• _Do this_
Copy the rows below word for word, starting at the line that contains "Expand the Global Settings section" and continuing through the end of the rows. Leave the pictures out of your answer.

• _Listed records_
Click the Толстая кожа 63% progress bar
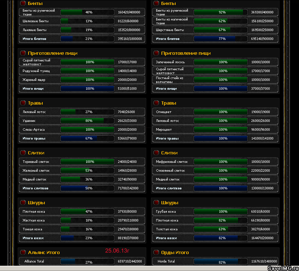Image resolution: width=299 pixels, height=271 pixels. tap(221, 229)
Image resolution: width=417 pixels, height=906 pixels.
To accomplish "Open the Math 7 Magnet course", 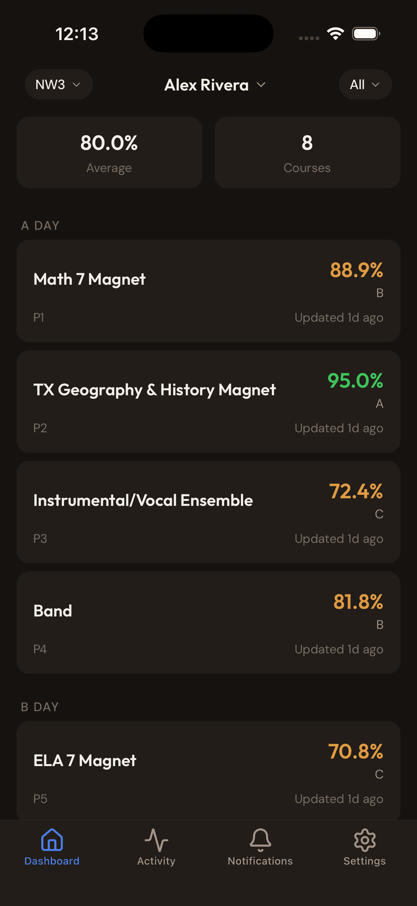I will [x=208, y=291].
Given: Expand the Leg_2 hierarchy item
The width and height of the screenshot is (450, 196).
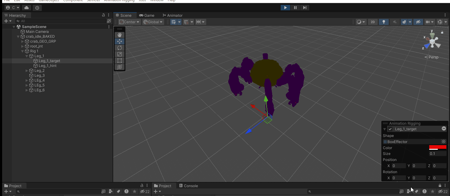Looking at the screenshot, I should tap(27, 70).
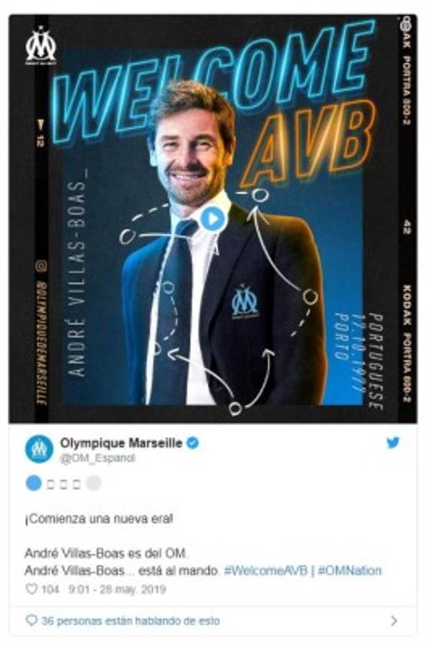Open conversation with right chevron arrow
The image size is (426, 646).
(x=394, y=620)
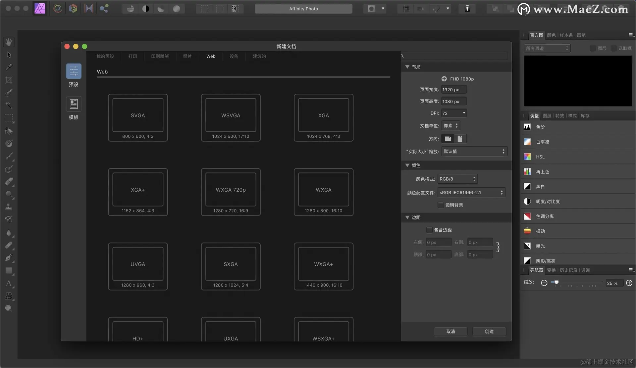Choose the landscape orientation icon
This screenshot has width=636, height=368.
[x=448, y=139]
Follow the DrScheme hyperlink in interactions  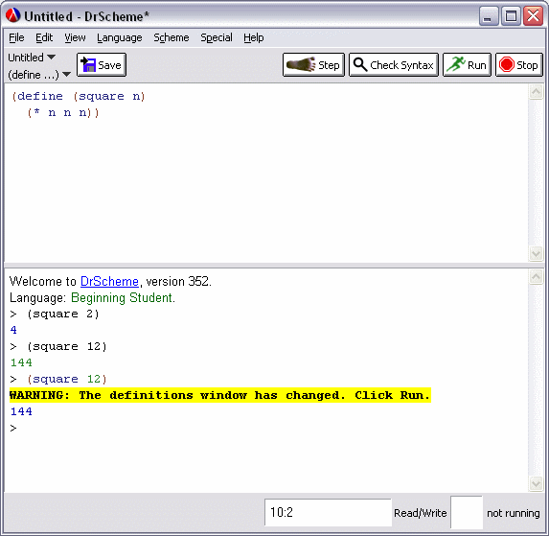point(109,281)
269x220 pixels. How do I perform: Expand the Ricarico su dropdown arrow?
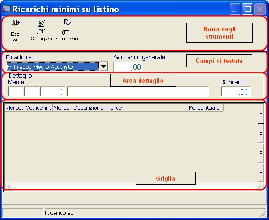pyautogui.click(x=103, y=67)
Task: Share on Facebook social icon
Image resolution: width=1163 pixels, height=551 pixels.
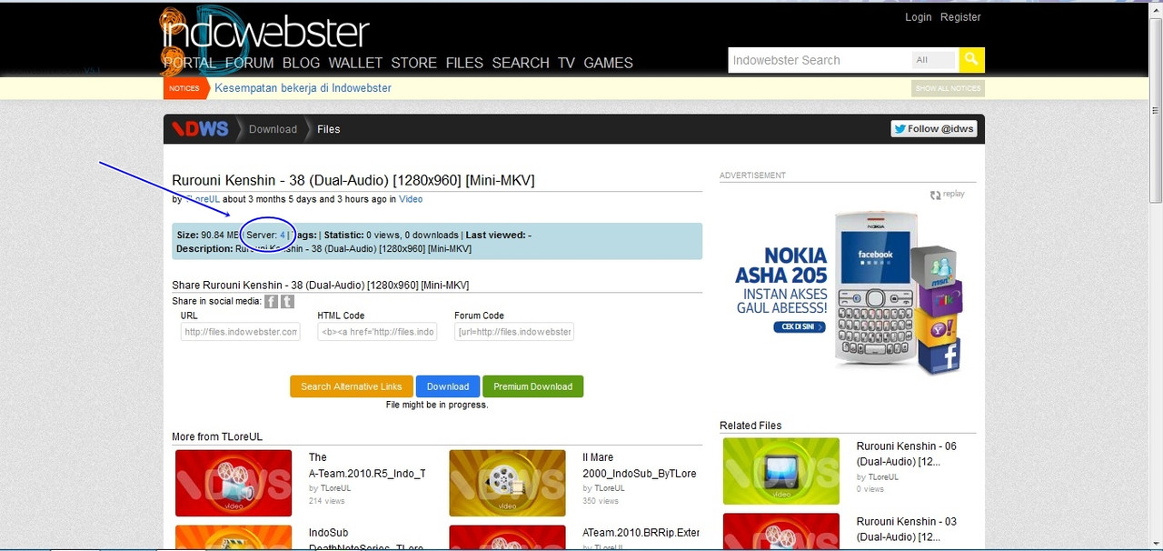Action: tap(271, 302)
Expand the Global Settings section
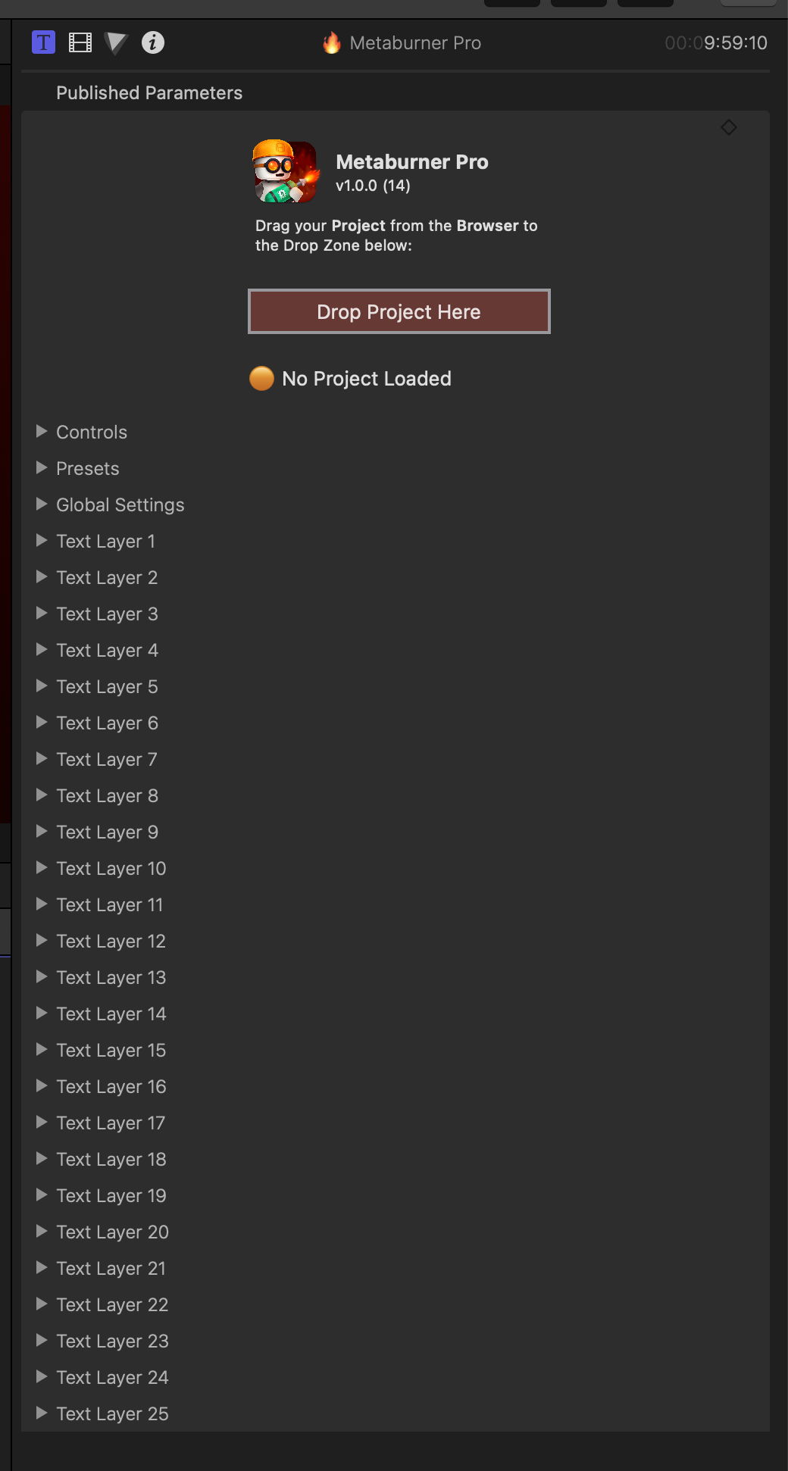This screenshot has height=1471, width=788. (42, 504)
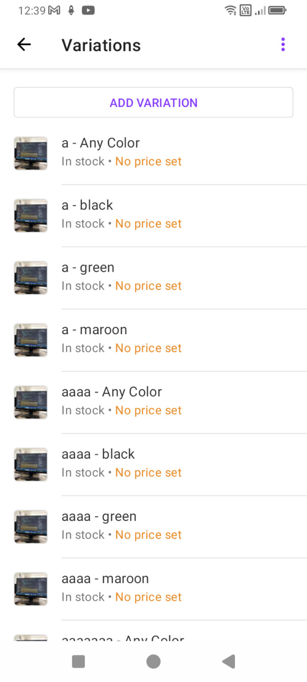Tap thumbnail of aaaa - black variation

click(x=31, y=465)
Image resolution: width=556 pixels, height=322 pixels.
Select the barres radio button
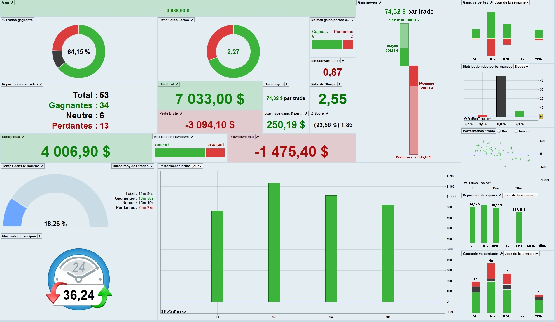tap(516, 131)
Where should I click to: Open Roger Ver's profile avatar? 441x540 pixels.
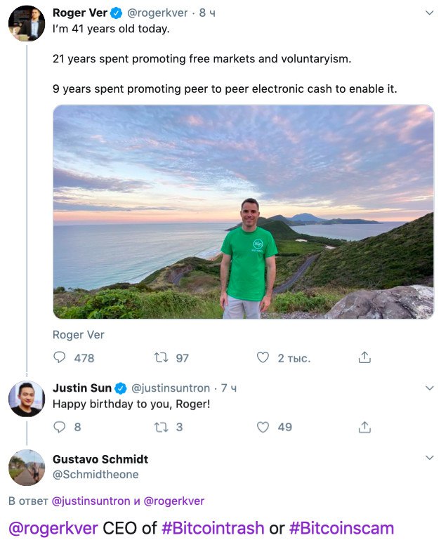tap(27, 23)
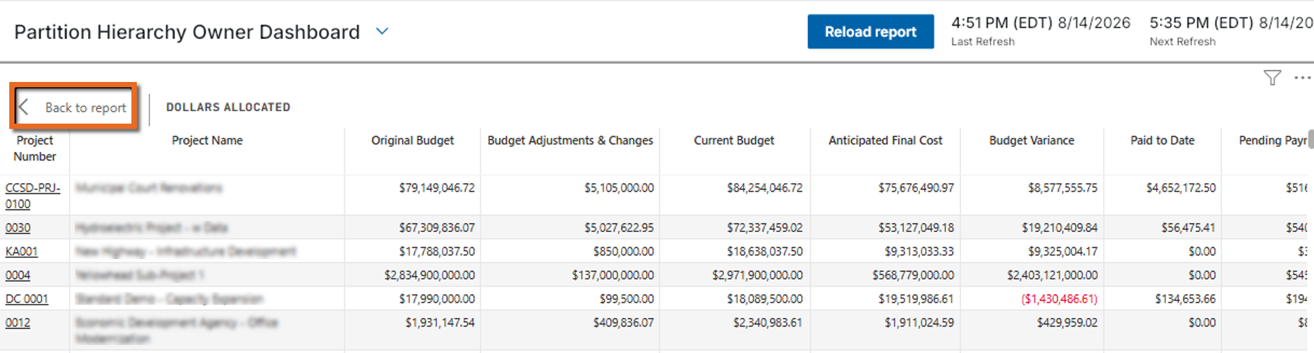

• _Answer for this exercise_
Expand the Global Settings section
This screenshot has height=1471, width=788. (42, 504)
Tap thumbnail of aaaa - black variation

click(x=31, y=465)
Image resolution: width=556 pixels, height=322 pixels.
Select the barres radio button
tap(516, 131)
Where should I click to: Open Roger Ver's profile avatar? 441x540 pixels.
tap(27, 23)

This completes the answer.